Endolysosomal targeting and function of mammalian P2X4 receptors

P2X4 receptors have a widespread distribution throughout the body. In primary cells where we have examined their subcellular distribution, including macrophages, microglia and endothelial cells, the receptors are localized to late endosomes and lysosomes (LEL). Mutational analysis of heterologously expressed receptors has shown that a C-terminal tyrosine based motif and N-terminal dileucine-like motif are both involved in targeting the receptor to LELs. Within lysosomes, P2X4 receptors resist degradation by virtue of N-linked glycans, and they can be delivered from lysosomes to the surface to increase the expression of functional receptors.
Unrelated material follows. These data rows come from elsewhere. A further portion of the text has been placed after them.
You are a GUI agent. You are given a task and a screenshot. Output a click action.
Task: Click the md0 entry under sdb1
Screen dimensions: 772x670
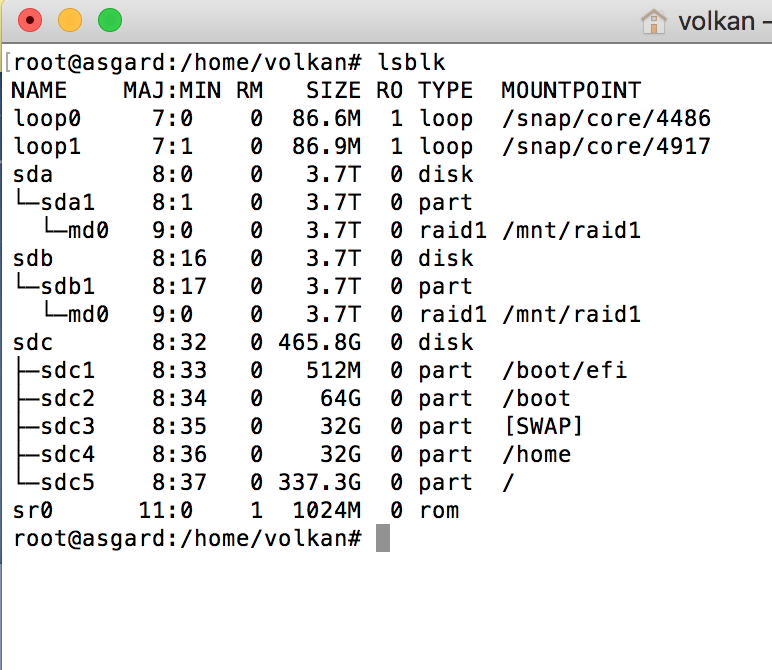click(87, 315)
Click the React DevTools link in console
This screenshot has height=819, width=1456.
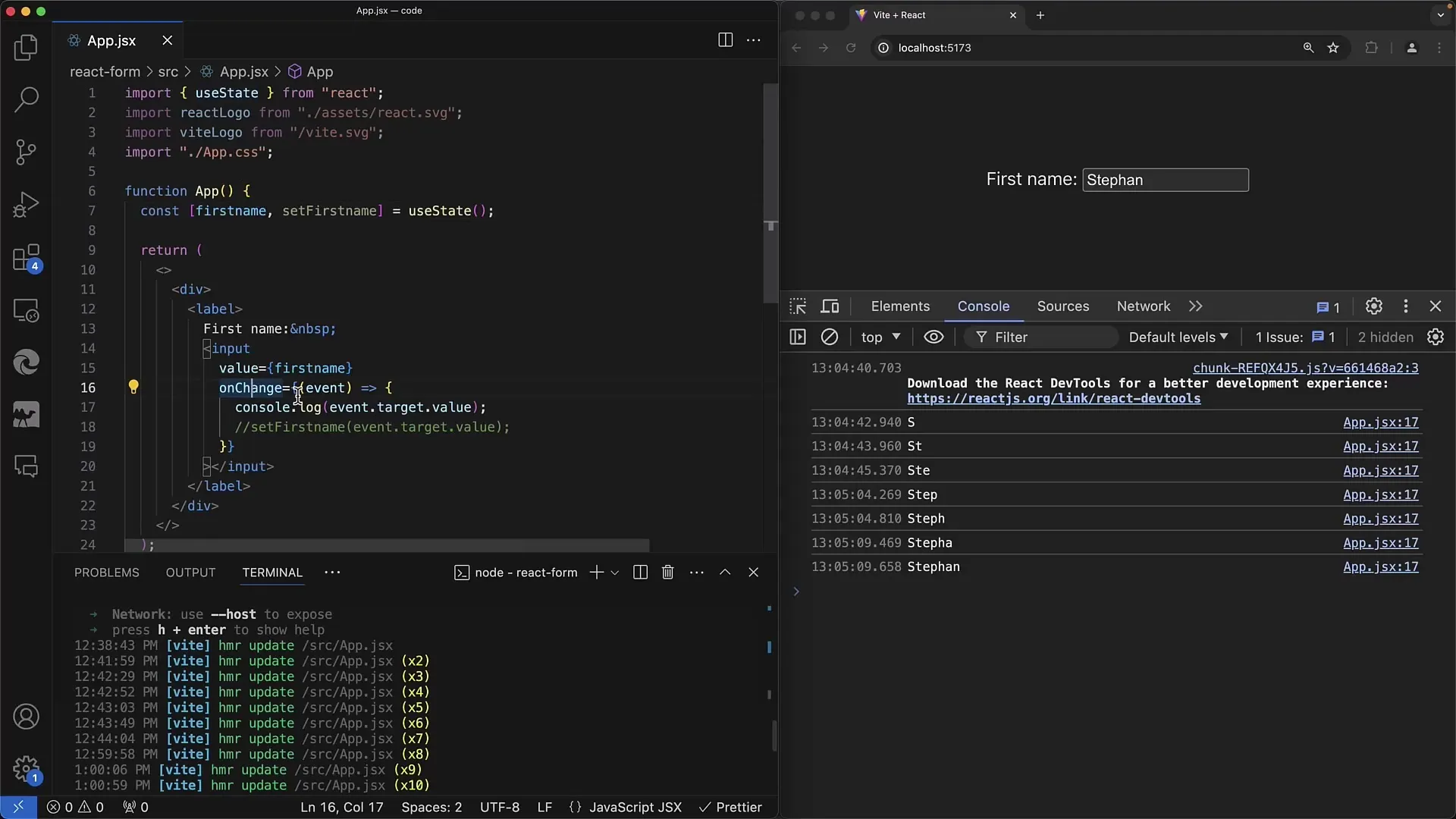tap(1054, 398)
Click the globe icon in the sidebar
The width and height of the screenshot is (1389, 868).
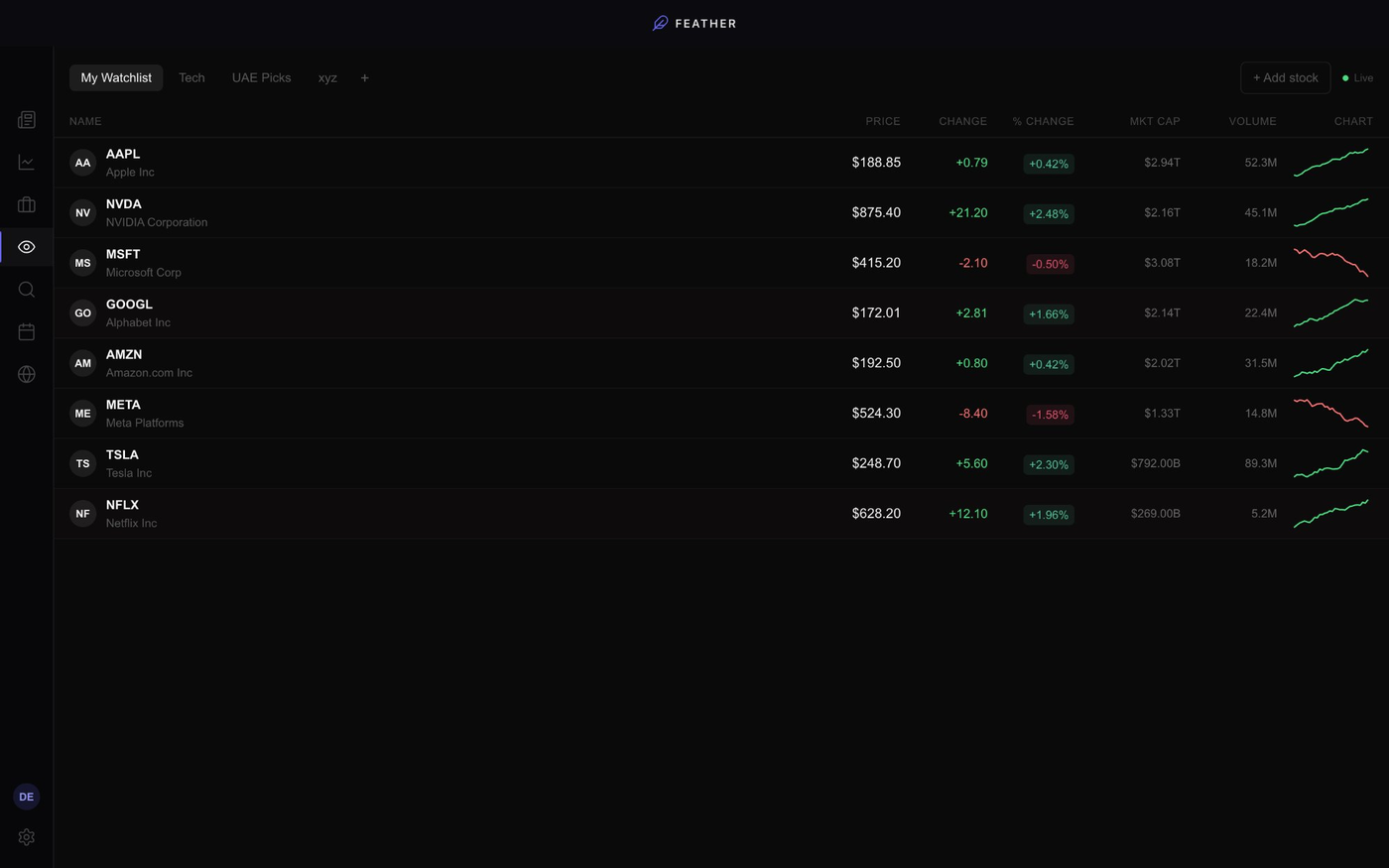(26, 374)
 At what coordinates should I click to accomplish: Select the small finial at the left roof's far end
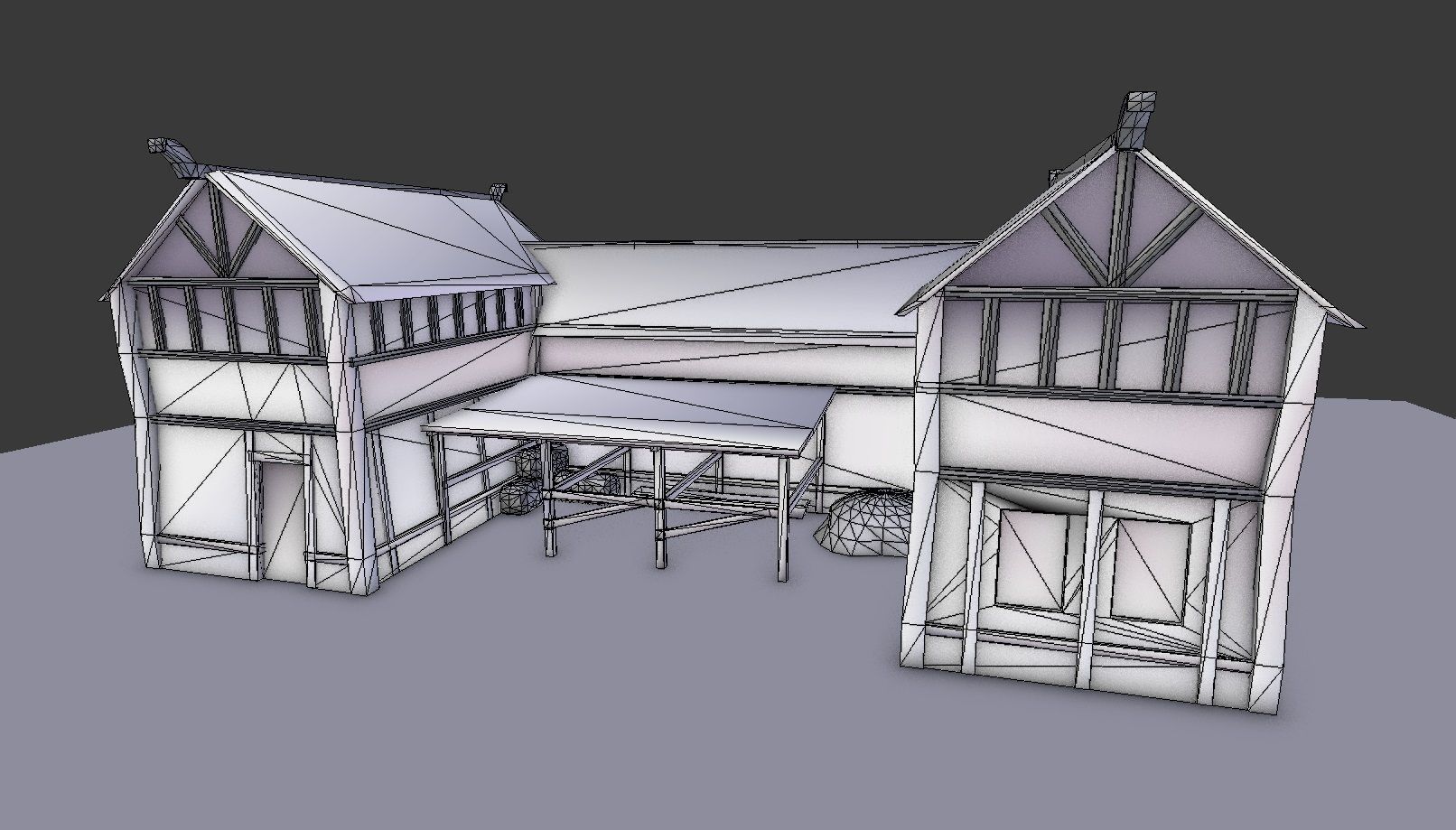click(497, 191)
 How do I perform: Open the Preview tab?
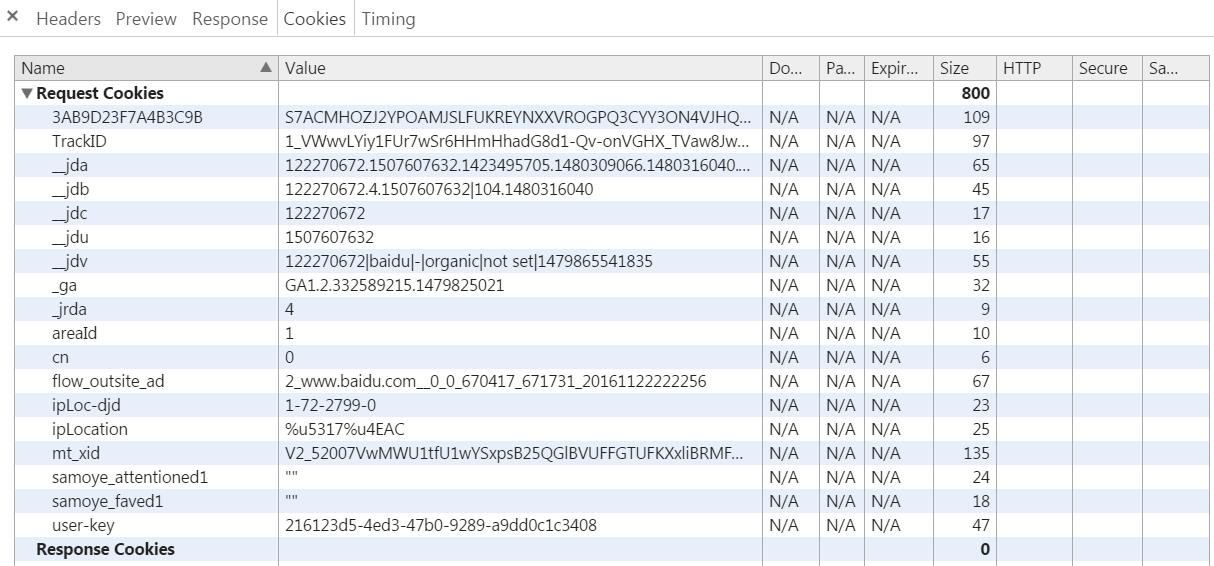146,19
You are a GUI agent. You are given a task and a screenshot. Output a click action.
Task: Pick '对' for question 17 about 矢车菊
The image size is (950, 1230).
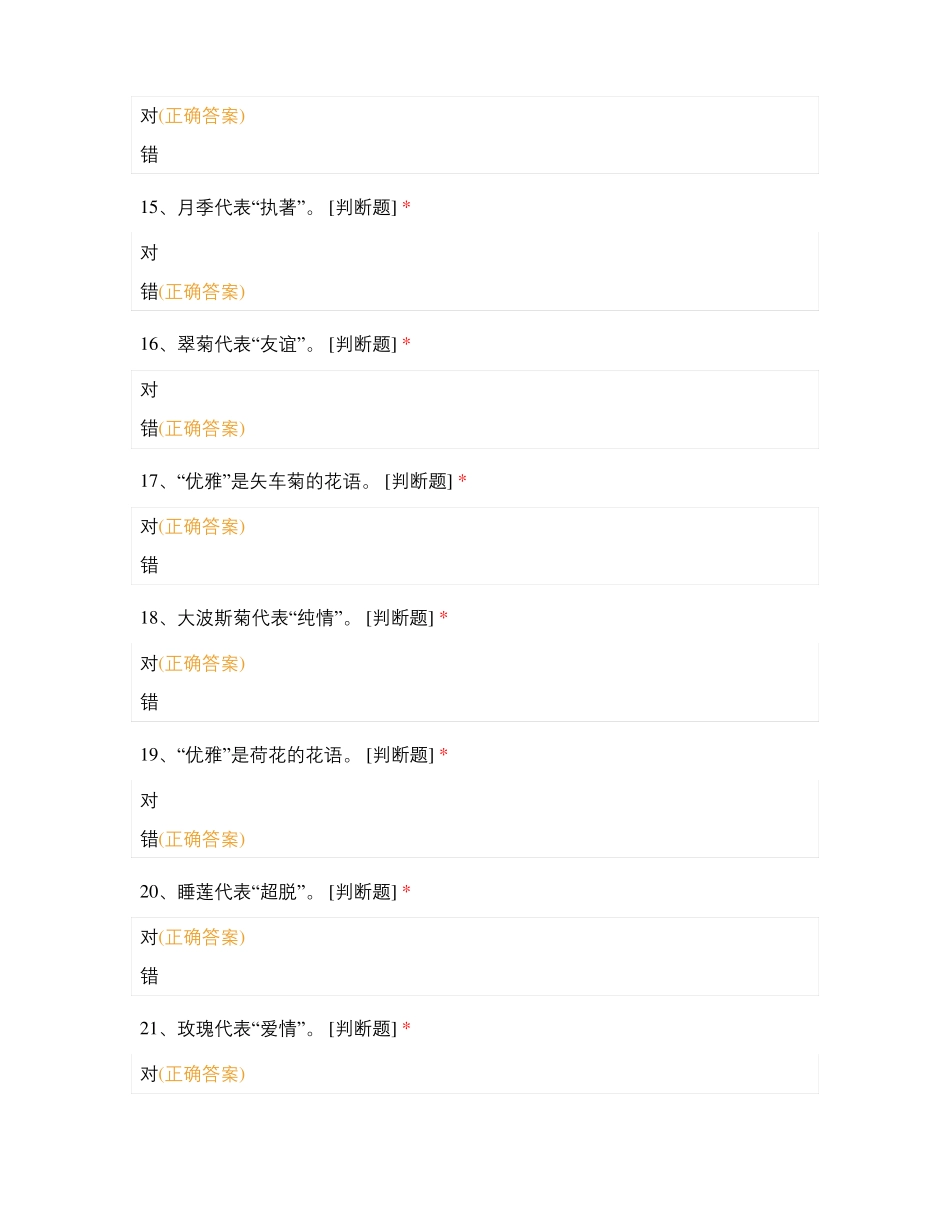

In activated microglia in culture, a proportion of receptors traffic to and from the cell surface in a dynamic manner and further activation of microglia by LPS was shown to increase the number at the cell surface. In cultured bone marrow derived macrophages, however, receptors were localized exclusively to LELs and no expression was detected at the surface unless lysosome exocytosis was stimulated by incubation with a weak base. We are interested in whether or not P2X4 receptors can function within the acidic environment of the lysosome or phagosome, as well as at the plasma membrane. Intracellular P2X-like receptors have been identified in Dictyostelium and are thought to function within the acidic environment of the contractile vacuole. With the extracellular solution at lysosomal pH (4.6), P2X4 receptors at the cell surface of HEK293 cells can be activated by millimolar extracellular ATP. We are examining the effects of wild type and mutant P2X4 receptor expression on LEL function and calcium signalling.